Given instruction:
Rewrite the data starting at the line containing "Toggle the switch in the top bar" and ending at the line containing "Action: (404, 182)", swapping "Altitude" for "Elevation" and leaving everything else unchanged.

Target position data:
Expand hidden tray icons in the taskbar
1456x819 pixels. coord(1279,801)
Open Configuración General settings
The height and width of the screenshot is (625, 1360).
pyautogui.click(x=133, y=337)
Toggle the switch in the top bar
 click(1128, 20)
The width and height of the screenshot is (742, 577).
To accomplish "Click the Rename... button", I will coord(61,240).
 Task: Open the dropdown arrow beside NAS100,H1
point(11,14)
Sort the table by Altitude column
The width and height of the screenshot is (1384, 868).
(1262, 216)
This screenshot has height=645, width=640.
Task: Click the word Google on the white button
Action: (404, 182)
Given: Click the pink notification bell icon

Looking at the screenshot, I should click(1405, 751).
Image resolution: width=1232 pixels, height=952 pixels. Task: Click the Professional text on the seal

Result of this task:
Toggle the switch in the top bar
 click(1128, 20)
The width and height of the screenshot is (742, 577).
To accomplish "Click the Rename... button", I will coord(61,240).
 Task: Open the dropdown arrow beside NAS100,H1
point(11,14)
Sort the table by Elevation column
The width and height of the screenshot is (1384, 868).
(1262, 216)
This screenshot has height=645, width=640.
Task: Click the word Google on the white button
Action: (404, 182)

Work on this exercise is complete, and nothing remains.